Chrome, Edge, Internet Explorer and Firefox all don’t work. I’ll try your environment when I get time, but frankly its probably just easier to run in Anaconda which works for me.

That’s understandable. If anyone else in the community has a couple free minutes to try out the sweetviz package and see how it turns out, perhaps we could determine if this issue is specific to your computer or something larger in scope.

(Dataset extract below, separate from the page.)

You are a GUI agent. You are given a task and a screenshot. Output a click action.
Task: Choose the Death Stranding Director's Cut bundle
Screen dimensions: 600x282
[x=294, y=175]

I’m sure there are specific features you want to use that the sweetviz package offers, but it’s worth mentioning that the Data Explorer node has a number of overlapping features for data profiling in case you haven’t tried it out yet:

Cheers,

@sjporter

1 Like

Thanks. The File Explorer node is very useful, but doesn’t have all the functionality of Sweetviz.